L’arte di Annibale Caccavello fra sacro e opere funebri
Il viottolo che lateralmente alla funicolare di Montesanto conduce da via Morghen all’ultimo tratto di via Tito Angelini, ricorda lo scultore Annibale Caccavello, nato a Napoliintorno al 1515. Il padre, Giovan Battista, lavorava il marmo ed era originario di Massa Lubrense. Annibale fin da bambino, forse perché vedeva scolpire i marmi tutto il giorno, si appassiona alla scultura per cui il padre lo manda presso la bottega di Giovanni Merliani, un eccellente scultore del tempo. Ma in breve il giovane acquista una sua autonomia. Intanto opera nel tardo Rinascimento napoletano con il Viceregno spagnolo. In città ricomincia il fervore edilizio e la scultura ha un suo momento felice per l’importanza che la “cattolicissima” Spagna dava alla ritrattistica e all’arte funebre.
Le sue opere infatti si trovano nelle chiese di San Giacomo degli Spagnoli, di Santa Maria La Nova , di San Domenico Maggiore e di San Giovanni a Carbonara.
Nella trecentesca chiesa di San Giovanni a Carbonara, i sepolcri di Galeazzo e di Nicolantonio Caracciolo, collocati in grandi nicchie di marmo rosa, sono entrambi opera di Annibale Caccavello, con l’aiuto di Giandomenico d’Auria, altro allievo di Merliani e, secondo alcuni biografi, rivale di Annibale.
Sempre di Caccavello sono poi le statue tonde di San Giovanni Battista e di Sant’Agostino. L’Agostino proposto da Caccavello risente molto della iconografia classica, che presenta il santo come vescovo e Dottore della Chiesa, arricchito da eleganti vesti con la mitra in testa e una folta barba che gli copre il viso.
Per volere del viceré spagnolo Pietro di Ribera viene commissionata a Giovanni Merliani la fontana dei Quattro del Molo, collocata in origine presso il Molo grande, ovvero dove oggi si trova la Stazione Marittima.
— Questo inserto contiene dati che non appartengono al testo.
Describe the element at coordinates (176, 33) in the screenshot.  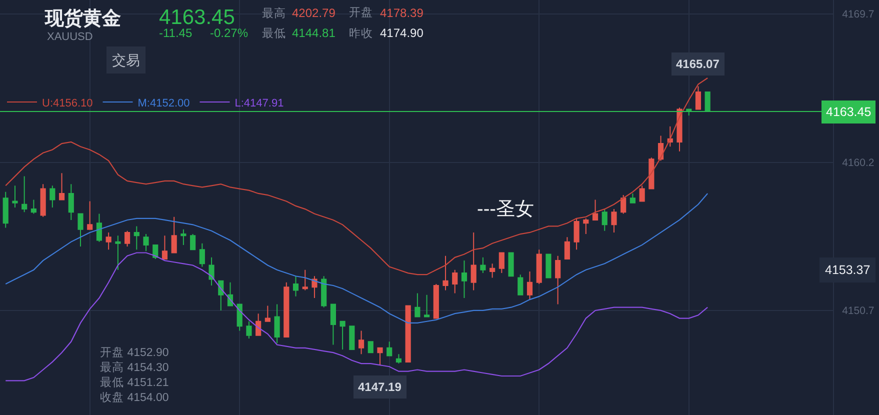
I see `annotation: -11.45` at that location.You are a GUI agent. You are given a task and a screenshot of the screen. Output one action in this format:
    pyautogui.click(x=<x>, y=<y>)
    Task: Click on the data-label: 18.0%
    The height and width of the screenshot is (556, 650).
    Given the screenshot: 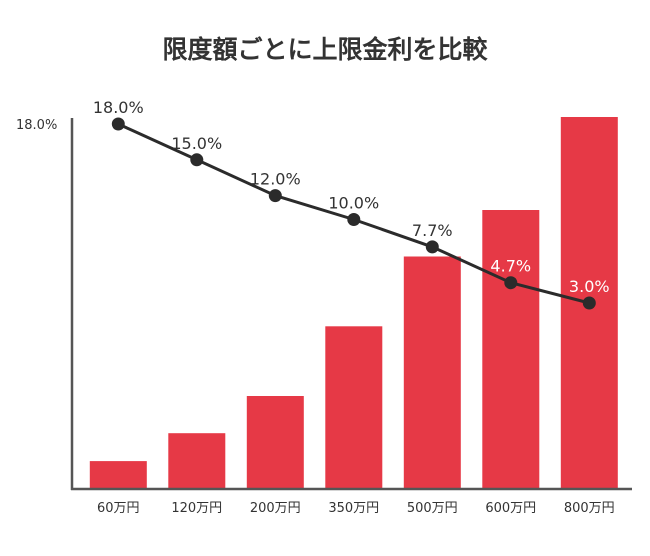 What is the action you would take?
    pyautogui.click(x=118, y=108)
Il nome è legato alle quattro statue gigantesche che rappresentavano i fiumi allora conosciuti cioè il Tigri, l’Eufrate, il Gange e il Nilo. Dopo la morte di Merliani l’opera viene completata da Caccavello con la collaborazione di Giandomenico d’Auria. Le statue, come tante altre opere dell’epoca, furono poi rimosse e portate in Spagna.
Annibale Caccavello muore a Napoli intorno al 1590, assai vecchio, secondo il biografo De Dominici.